Riding Fury Home
Published: April 2012
About the Book
In 1958, when Chana Wilson was seven, her mother held a rifle to her own head and pulled the trigger. The gun jammed and she was taken away to a mental hospital—but it was only the first of many suicide attempts to follow. It wasn’t until years later that Wilson learned of the truths behind her mother’s anguish and despair: her love affair with another married woman, and the psychiatric treatment—including electroshock therapy—aimed at curing her of her lesbianism. In Riding Fury Home, Wilson explores the profound ways in which the social landscape of the times sculpted her and her mother’s lives—from the suffocating effects of the intolerance of the 1950s to the exhilarating liberation made possible by the women’s movement of the 1970s.

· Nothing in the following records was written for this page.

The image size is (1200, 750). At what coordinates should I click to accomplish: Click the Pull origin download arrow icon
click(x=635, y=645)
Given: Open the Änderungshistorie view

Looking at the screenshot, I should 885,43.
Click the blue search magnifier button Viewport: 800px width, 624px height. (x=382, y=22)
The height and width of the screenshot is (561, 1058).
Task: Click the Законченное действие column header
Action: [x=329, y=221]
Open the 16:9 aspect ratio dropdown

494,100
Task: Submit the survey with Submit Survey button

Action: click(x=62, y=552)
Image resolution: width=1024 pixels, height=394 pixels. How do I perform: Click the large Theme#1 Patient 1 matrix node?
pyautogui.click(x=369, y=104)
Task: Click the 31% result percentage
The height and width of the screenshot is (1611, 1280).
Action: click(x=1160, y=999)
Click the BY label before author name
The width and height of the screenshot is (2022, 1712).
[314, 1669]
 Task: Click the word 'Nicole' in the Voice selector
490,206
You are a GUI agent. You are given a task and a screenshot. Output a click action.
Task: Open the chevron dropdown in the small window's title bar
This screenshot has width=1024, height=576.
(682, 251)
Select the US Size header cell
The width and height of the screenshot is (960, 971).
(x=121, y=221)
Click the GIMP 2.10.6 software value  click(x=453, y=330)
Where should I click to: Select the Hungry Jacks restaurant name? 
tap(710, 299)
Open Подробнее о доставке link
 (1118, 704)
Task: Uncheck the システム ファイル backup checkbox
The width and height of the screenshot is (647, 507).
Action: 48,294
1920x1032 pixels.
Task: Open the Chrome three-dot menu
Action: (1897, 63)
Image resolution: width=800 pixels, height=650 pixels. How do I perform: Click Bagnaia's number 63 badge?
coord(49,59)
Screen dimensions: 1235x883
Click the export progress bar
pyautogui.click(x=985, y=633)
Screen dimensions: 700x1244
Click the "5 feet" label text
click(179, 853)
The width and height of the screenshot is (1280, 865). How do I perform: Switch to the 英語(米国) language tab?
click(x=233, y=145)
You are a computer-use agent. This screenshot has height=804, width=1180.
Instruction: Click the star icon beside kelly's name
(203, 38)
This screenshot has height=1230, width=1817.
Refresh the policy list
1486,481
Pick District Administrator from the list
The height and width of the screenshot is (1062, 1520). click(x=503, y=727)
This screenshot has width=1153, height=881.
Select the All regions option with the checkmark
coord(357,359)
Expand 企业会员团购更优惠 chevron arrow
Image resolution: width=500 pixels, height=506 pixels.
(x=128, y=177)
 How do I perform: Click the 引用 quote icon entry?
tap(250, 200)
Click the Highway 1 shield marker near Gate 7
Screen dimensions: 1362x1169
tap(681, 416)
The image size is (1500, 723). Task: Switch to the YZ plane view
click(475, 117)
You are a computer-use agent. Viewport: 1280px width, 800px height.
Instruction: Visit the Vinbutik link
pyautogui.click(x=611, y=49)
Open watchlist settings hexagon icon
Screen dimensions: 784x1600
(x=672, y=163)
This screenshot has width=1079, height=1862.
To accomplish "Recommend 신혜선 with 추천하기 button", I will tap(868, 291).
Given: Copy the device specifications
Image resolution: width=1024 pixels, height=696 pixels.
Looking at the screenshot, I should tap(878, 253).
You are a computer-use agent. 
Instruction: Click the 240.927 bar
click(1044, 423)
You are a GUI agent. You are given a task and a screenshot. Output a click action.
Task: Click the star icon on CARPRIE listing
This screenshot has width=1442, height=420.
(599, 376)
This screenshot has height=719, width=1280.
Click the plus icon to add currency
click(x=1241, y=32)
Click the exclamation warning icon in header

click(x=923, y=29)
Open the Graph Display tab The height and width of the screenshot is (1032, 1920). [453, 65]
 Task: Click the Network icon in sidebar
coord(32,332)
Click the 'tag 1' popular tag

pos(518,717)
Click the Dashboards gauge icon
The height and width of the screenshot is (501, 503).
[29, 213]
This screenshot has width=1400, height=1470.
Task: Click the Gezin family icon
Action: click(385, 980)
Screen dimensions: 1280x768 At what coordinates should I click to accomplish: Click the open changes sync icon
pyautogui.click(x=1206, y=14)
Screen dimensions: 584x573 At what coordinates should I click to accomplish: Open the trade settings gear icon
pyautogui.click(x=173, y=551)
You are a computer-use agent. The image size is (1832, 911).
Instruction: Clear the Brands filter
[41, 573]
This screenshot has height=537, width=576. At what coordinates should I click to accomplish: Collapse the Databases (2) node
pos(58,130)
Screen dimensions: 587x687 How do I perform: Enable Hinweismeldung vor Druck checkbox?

Riding Fury Home spans forty years of the troubled, often shameful, history of America’s attitudes regarding sexuality and acceptance. Through the lens of her intense, complex relationship with her mother—the misery and trauma of their early years together, the transformation and joy they found when they both came out in the '70s, and the deep bond that resulted from their shared experiences, which continued to grow until her mother passed away from cancer—Wilson reveals just how much our society has evolved since the '50s.
Exquisitely written and devastatingly honest, Riding Fury Home is a shattering account of one family’s struggle against homophobia and mental illness in a changing world—and a powerful story of healing, forgiveness, and redemption.